A las once de la noche aterrizó el avión, desde Frankfurt, en el aeropuerto de Astaná. Desde el cielo, ya con noche cerrada, apenas se veían luces en lo que parecía ser un desierto enorme, interminable.

La temperatura está cercana a los cero grados en el aeropuerto. Los taxistas te asaltan para llevarte al hotel, y de paso intentan sacar un pingüe beneficio: piden 10.000 de su moneda local (50 euros al cambio), lo que nos parece bastante caro. En información nos advierten que no debemos pagar más de 3.000. Y así se lo decimos.

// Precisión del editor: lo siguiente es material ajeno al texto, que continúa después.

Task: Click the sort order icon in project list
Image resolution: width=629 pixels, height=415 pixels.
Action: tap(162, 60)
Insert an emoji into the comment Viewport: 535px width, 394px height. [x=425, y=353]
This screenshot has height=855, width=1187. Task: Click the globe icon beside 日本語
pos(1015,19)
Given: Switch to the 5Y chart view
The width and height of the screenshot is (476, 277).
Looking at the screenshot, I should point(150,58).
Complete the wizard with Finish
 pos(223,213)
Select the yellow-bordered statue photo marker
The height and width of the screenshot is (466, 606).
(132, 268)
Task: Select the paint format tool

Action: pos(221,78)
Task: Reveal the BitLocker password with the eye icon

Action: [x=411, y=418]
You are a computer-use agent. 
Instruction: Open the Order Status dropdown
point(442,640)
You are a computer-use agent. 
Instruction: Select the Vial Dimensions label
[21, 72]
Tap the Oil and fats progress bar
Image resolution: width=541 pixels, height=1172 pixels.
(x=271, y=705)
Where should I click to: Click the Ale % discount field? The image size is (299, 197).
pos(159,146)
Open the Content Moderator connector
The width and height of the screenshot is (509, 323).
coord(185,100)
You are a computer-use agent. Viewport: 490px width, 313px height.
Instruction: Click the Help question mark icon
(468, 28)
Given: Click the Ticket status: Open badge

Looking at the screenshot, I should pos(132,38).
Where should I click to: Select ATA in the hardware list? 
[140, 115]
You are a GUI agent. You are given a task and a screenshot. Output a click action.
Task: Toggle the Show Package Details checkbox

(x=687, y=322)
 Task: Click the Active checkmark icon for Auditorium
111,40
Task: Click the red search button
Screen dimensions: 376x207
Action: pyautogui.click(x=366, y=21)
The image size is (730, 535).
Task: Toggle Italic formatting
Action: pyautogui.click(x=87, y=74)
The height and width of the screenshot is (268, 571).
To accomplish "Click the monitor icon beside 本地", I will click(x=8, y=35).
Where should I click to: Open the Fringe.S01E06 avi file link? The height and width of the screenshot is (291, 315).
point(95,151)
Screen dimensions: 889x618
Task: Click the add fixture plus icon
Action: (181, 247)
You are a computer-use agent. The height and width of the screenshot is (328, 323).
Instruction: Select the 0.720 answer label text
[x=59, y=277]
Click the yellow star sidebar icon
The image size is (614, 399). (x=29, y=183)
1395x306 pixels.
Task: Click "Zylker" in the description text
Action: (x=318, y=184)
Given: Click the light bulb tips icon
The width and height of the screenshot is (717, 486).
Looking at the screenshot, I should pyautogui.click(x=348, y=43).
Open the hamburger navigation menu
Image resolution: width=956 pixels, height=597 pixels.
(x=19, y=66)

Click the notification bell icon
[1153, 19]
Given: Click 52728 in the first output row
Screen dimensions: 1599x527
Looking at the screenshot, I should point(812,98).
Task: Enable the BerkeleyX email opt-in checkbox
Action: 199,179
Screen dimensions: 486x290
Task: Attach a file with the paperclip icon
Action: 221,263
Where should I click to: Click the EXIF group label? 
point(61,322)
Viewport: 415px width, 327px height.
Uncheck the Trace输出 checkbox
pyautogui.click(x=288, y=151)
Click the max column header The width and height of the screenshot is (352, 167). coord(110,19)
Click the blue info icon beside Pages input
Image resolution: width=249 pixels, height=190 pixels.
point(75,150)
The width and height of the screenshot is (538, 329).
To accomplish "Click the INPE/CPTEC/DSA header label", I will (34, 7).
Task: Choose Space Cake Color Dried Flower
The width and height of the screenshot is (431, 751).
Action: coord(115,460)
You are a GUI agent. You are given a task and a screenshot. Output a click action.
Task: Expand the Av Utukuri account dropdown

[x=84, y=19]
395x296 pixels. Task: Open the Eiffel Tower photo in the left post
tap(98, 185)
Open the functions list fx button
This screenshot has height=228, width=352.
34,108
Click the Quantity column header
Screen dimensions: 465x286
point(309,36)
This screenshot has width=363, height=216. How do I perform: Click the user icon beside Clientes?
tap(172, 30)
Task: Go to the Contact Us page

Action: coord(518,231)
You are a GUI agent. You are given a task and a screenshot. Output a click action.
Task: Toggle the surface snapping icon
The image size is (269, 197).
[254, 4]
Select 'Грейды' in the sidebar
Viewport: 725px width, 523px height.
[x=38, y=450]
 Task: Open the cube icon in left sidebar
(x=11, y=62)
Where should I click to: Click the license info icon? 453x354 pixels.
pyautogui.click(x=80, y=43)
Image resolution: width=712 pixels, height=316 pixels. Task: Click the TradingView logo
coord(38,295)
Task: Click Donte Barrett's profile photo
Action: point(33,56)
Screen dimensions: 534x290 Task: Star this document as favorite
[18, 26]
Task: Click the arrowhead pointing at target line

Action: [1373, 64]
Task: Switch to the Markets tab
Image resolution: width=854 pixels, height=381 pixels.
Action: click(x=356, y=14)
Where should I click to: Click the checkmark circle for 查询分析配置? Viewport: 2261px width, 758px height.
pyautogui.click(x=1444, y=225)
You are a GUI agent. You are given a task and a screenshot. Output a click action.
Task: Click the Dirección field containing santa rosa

El trayecto hasta el hotel, por avenidas amplísimas y solitarias, parece una carrera ilegal. "Slowly", le pedimos al taxista, quien nos indica que debe seguir a su compañero de delante, que va al mismo hotel. Y pisa el acelerador hasta los 150 kilómetros por hora. Un camión decide no parar en un semáforo en rojo y no duda en adelantas a los coches ya parados invadiendo el carril de la izquierda para seguir su camino sin impedimentos.

Por fin llegamos al hotel, en el meollo de una ciudad que parece un simulacro cutre de Las Vegas: muchas edificios horteras, repleto de juegos de luces, todo posmodernista, y arquitectura para mayor gloria de su autor y pasmo de los viandantes. Eso sí, hay que cambiar el calor agobiante por el frío penetrante.

La ciudad llama la atención, así a primera vista en la primera noche, por su aparente modernidad acristalada y por su soledad. Es sábado por la noche, pero esta zona parece muerta, o abatida.

Dicen que en Kazajstán hay dinero, mucho dinero, que es lo que necesita España, y por eso estos días hay una pequeña invasión de empresarios españoles en busca de negocio. En un mapa miro hacia la izquierda para buscar nuestro país, y observo la situación privilegiada que tenemos en todos los sentidos, el nivel que hemos alcanzado entre todos, y el afán absurdo y permanente que sufrimos por autodestruirnos con miserias que, a seis mil kilómetros, solo pueden parecer ridículas.